● **SUPPLIED RECORDS**
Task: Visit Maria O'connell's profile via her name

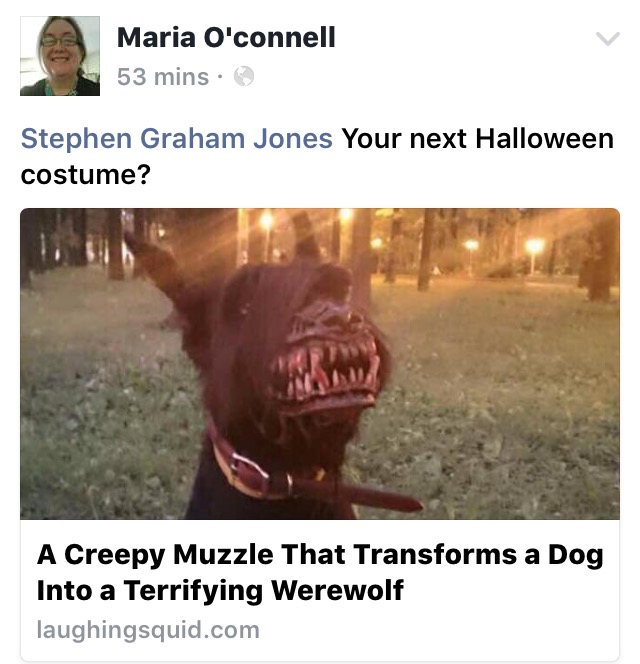Action: click(x=226, y=37)
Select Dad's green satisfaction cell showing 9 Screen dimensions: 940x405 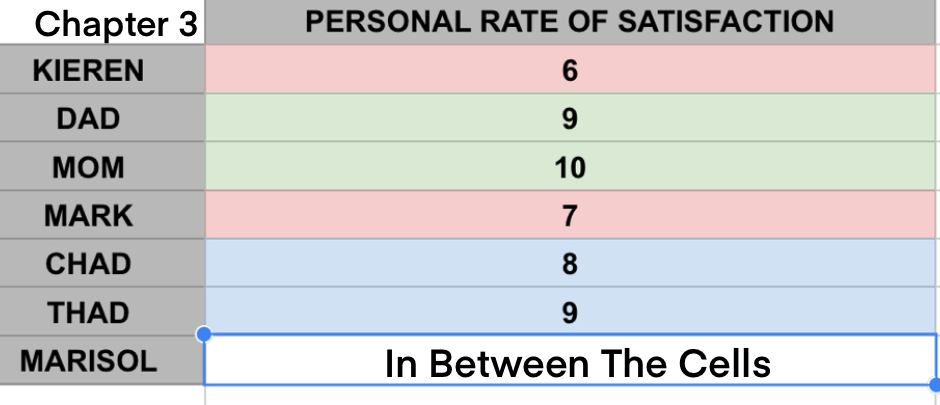coord(570,119)
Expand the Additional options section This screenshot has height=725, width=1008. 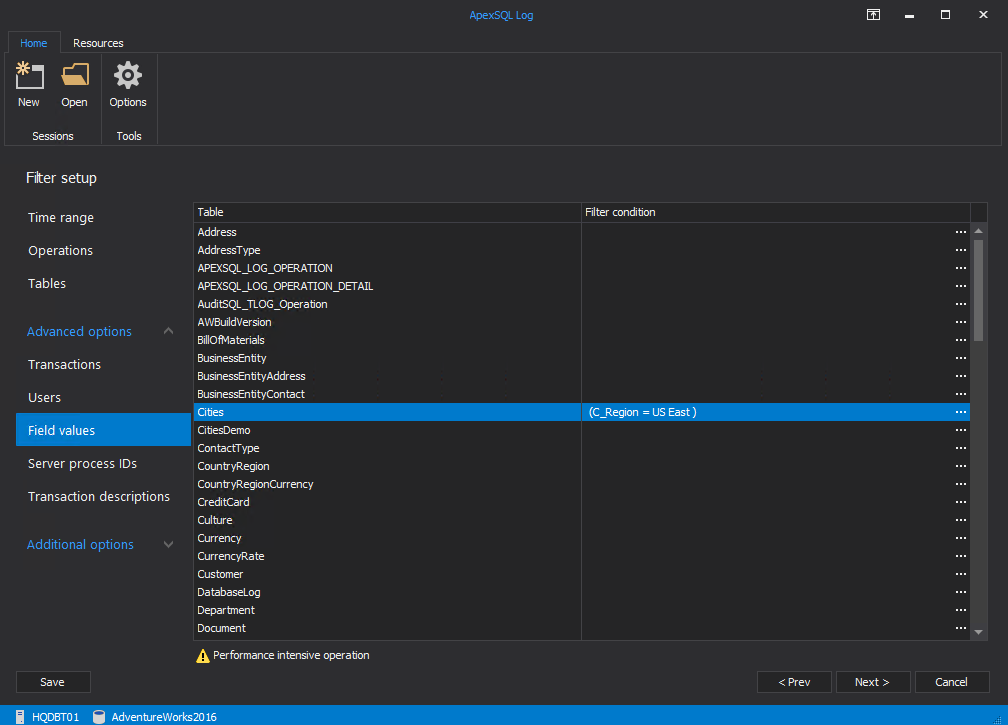pyautogui.click(x=168, y=544)
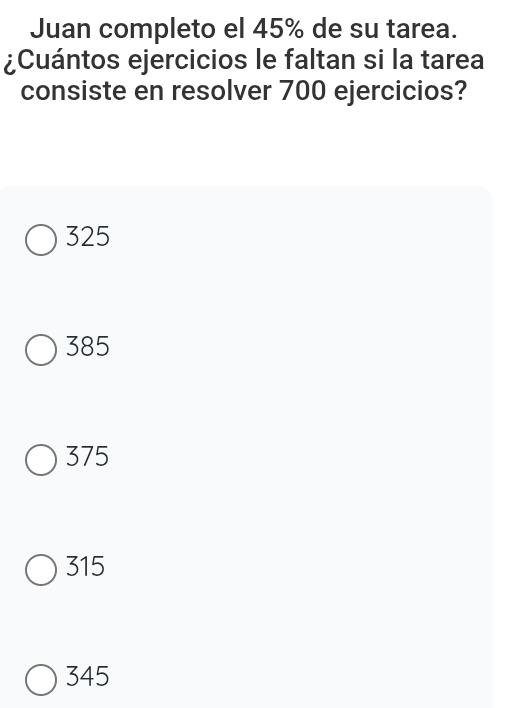The height and width of the screenshot is (708, 508).
Task: Pick the radio button beside 315
Action: (41, 570)
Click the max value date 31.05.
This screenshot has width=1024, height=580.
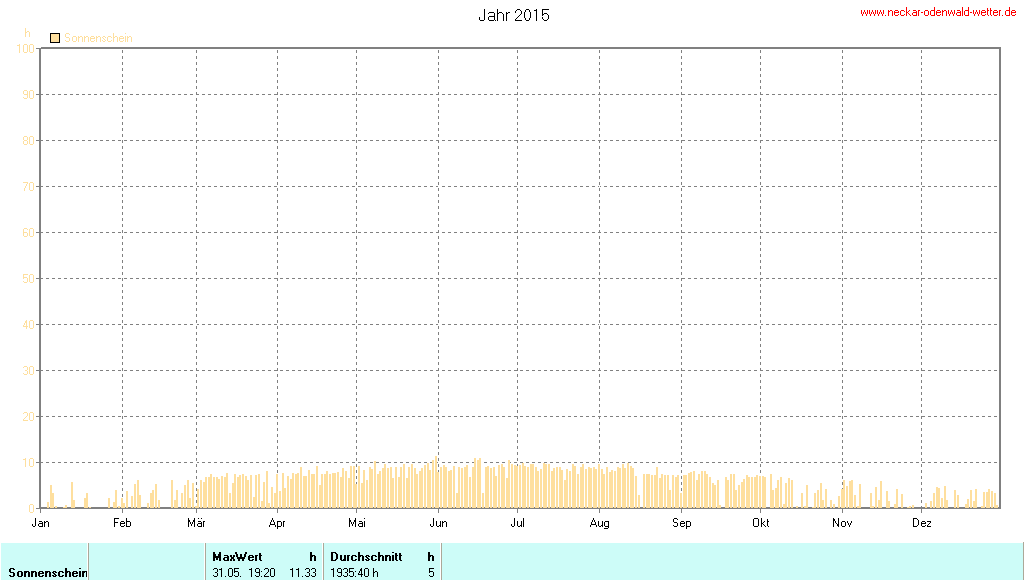(228, 573)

● **REQUIREMENT**
Please rewrite the records from the line that has "Click the max value date 31.05." through the end of the records, putting "highest value" in place of "max value" and keeping everything else the same. Leave the pictures out of your answer.

● **RESULT**
Click the highest value date 31.05.
This screenshot has width=1024, height=580.
(228, 573)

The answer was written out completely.